Task requirements - Transcribe every line from the one containing "At what coordinates" to the end of the listing, exactly as written, and leave out the pictures.

Start of Block

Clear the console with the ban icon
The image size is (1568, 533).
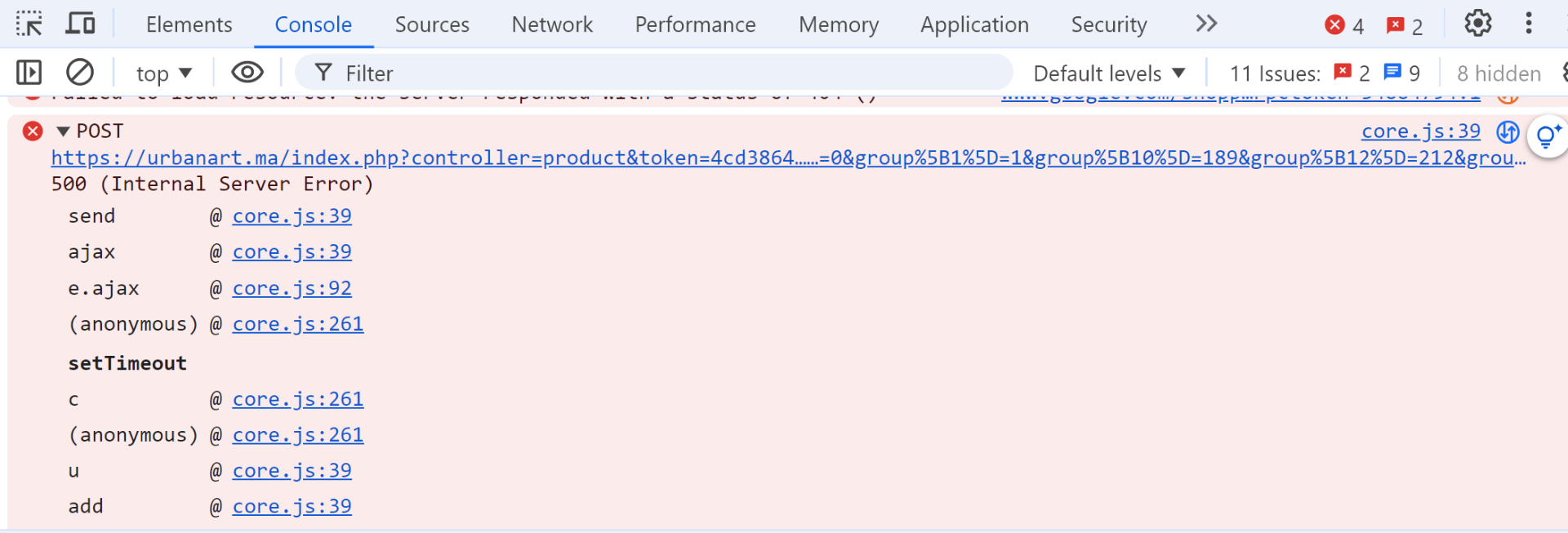pos(80,73)
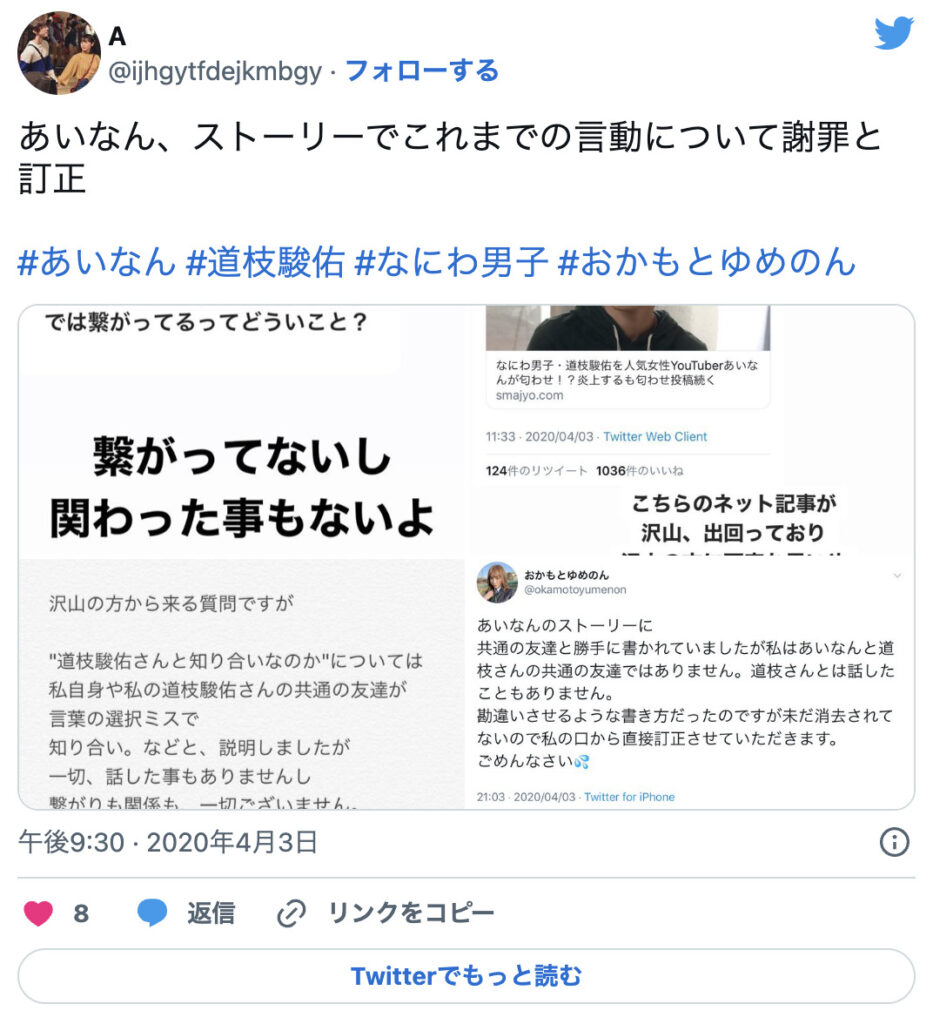Click the blue reply speech bubble icon
This screenshot has width=933, height=1024.
click(152, 912)
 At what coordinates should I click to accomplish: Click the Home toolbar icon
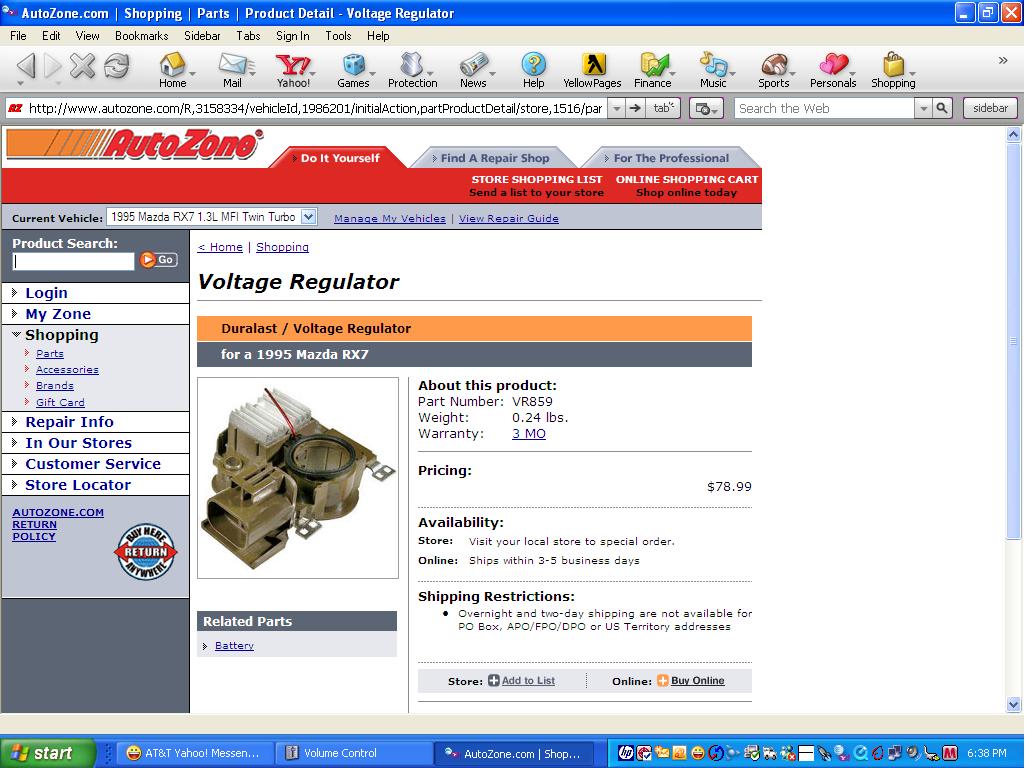tap(172, 68)
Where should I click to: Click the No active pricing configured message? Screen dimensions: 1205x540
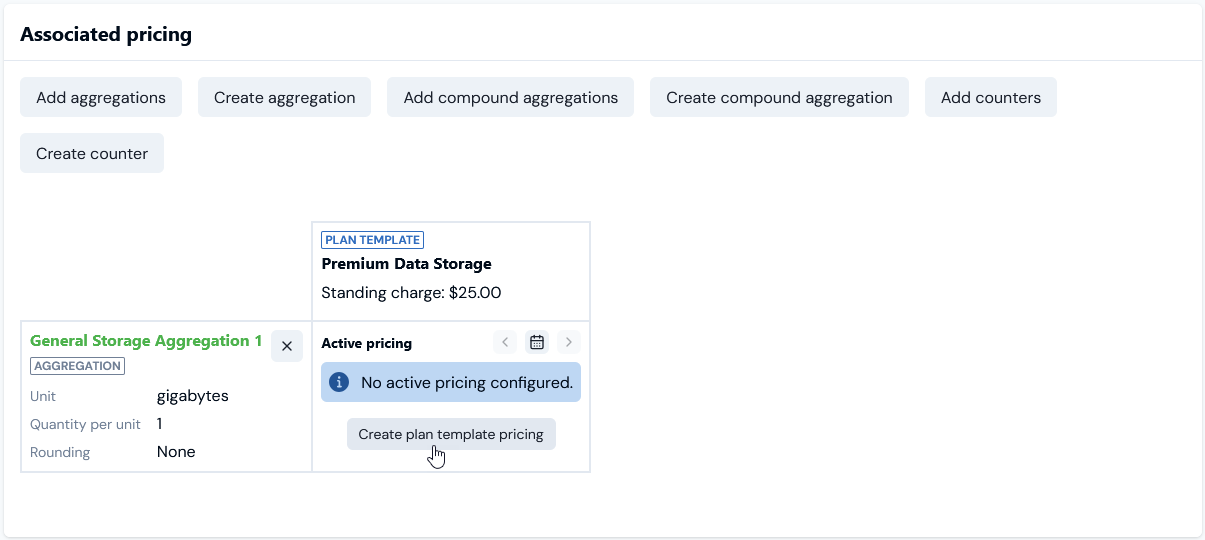466,382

End of Block

Answer area -
 At what coordinates should I click to accomplish: Click the Home toolbar icon
tap(172, 68)
Where should I click to: Click the No active pricing configured message? Screen dimensions: 1205x540
466,382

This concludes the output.